Ekocycle 3D printer uses recycled plastic bottles as component in filament cartridges
July 2, 2014 by Bob Yirka
Cubify has announced that it will be selling a $1199 printer later this year called the Ekocycle Cube 3D Printer—it will be using recycled PET plastic bottles as one component in its filament cartridges—a single cartridge will hold the equivalent of three 20oz. bottles, making up 25 percent of its content.
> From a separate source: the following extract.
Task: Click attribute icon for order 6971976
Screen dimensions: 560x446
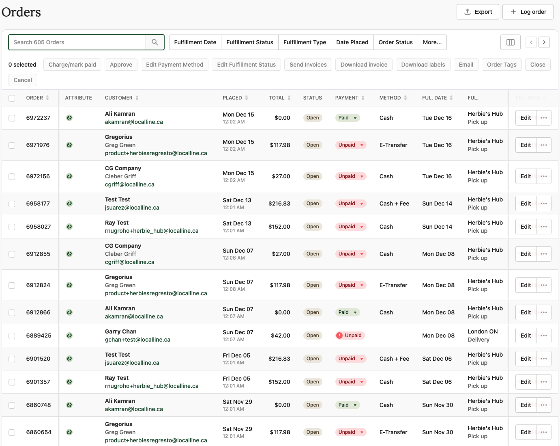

Entertainer Will.i.am, chief creative officer for 3DSystems, designer of the printer (in collaboration with Coca-Cola), is serving as a promoter to drum up support for the printer and for the creation of eco-friendly technology in general. In a supporting video he suggests that the path to creating eco-friendly technology products is though making the idea "cool" to consumers, which in theory should create demand for them. "Waste is only waste, if you waste it" he notes dryly. He's also at work creating designs for 25 accessories that can be printed with the cube. Initially, at least, the printer will be able to create objects with just four colors, natural, red, black and white. Objects created with the printer will be flexible, similar to that of plastic bottles. The printer exemplifies, the company claims, environmental sustainability and innovative recycling. 3DSystems has also announced that it will be designing another printer in collaboration with Hershey's to print chocolates in interesting shapes.
With the reasonably low price, the Ekocycle Cube will be aimed at home users or hobbyists who may wish to create art, an iPhone case or whatever their imagination conjures. The cube comes with designs for guitar picks, rings, and many other items (for a total of 25), and can print objects as large as six by six by six inches and has a resolution of 70 microns. The plastic bottles used to make the cartridges will apparently come from a recycling partner.
The design of the printer takes a cue from Star Trek's replicator, with a simple yet elegant cube design reminiscent of products from Apple. Objects are created in the open interior—a touch screen on the side features an intuitive user interface and there are just two buttons on the front, Print and Stop. Connectivity is via Wi-Fi and Bluetooth.
The Ekocycle Cube 3D Printer will be available for sale on the Cubify website sometime later this year.